Stage four: After receiving the Report of the disciplinary Committee and the hearing form, the Disciplinary Authority shall study the recommendations and take the right action. The decision of the disciplinary authority may be to impose the punishment to the charged employee or not. Before imposition of a penalty the law requires the employer to give the employee a chance to mitigate. Where the decision of the disciplinary authority is contrary to the recommendations of the Disciplinary Committee, the reasons for doing so shall be stated thereto. No findings made or penalty imposed by a Disciplinary Authority shall be reversed or set aside on the grounds of any irregularity in the conduct of disciplinary proceedings, which would not substantially have affected the decision of the disciplinary proceedings. Apart from the four steps stated above it is important to understand that the Disciplinary Committees is governed by Rules of natural justice and its quorum is half the members. When the disciplinary process is underway the law allows the employer to suspend the employee on full salary[16] .
The reason for termination has to be valid and fair. This calls for a proof of the reason for termination. Rule 9 (5) of the Code of Good Practice requires the reason for termination to be sufficiently serious [17] . The following are gross misconducts which if proved, the employee can be terminated from employment as fair and valid reason:
i. Absence from work without permission or without acceptable reason for more than five working days.

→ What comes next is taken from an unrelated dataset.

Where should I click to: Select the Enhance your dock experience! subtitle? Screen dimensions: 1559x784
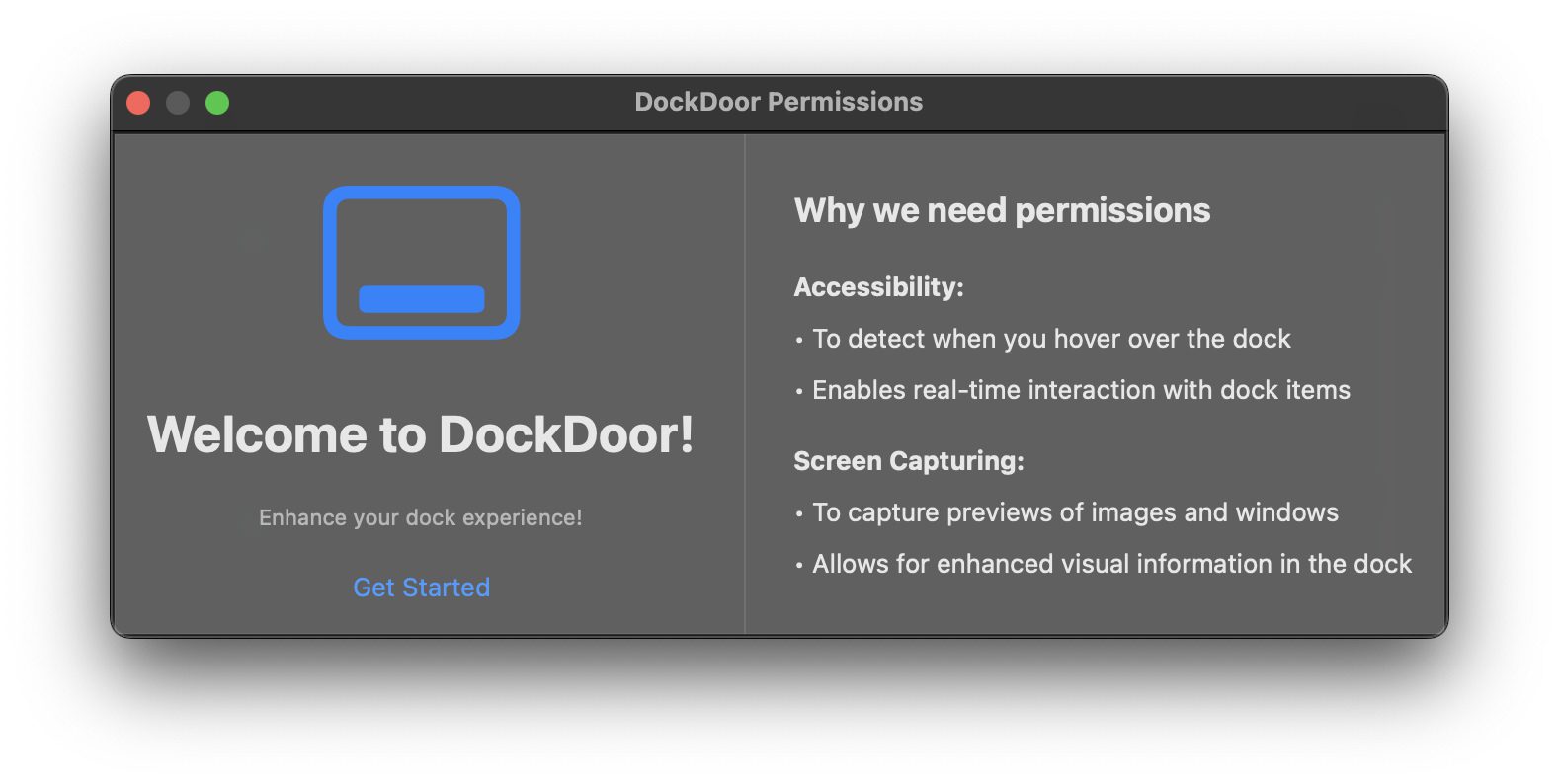pyautogui.click(x=421, y=517)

ii. Gross insubordination.
iii. Gross negligence
iv. Unacceptable work performance, behaviour or consistent work performance below average despite at least two written warnings.
v. Gross Dishonest or any other major breach of trust
vi. Gross incompetence or inefficiency in the performance of work.
vii. Lack of skill, which the employee expressly or impliedly claimed to possess.
viii. Causing serious damage or to loss of the employer’s property or other property such as belonging to other employee, customers or clients, either through gross negligence or willful damage.
ix. Theft or unauthorized possession of the employer’s property or other property belonging to other employees or customers or clients.
x. Fraud or misappropriation of organisational funds
xi. Abusive behaviour, assaults, threatened assaults or other unacceptable conduct towards other employees, customers, clients or members of the public.
xii. Being under the influence of alcohol or drugs whilst at work or consuming alcohol or drugs whilst on duty.
xiii. Criminal conviction relating to an offence which impacts directly or indirectly on the employment relationship.
On the other hand, the following incidences have been specifically provided as unfair reason for termination of employment.
i. The employee discloses the information is entitled to disclose
ii. Fails or refuses to do what the employer may not lawfully permit or require to do
iii. Belonging to any trade union (right of association)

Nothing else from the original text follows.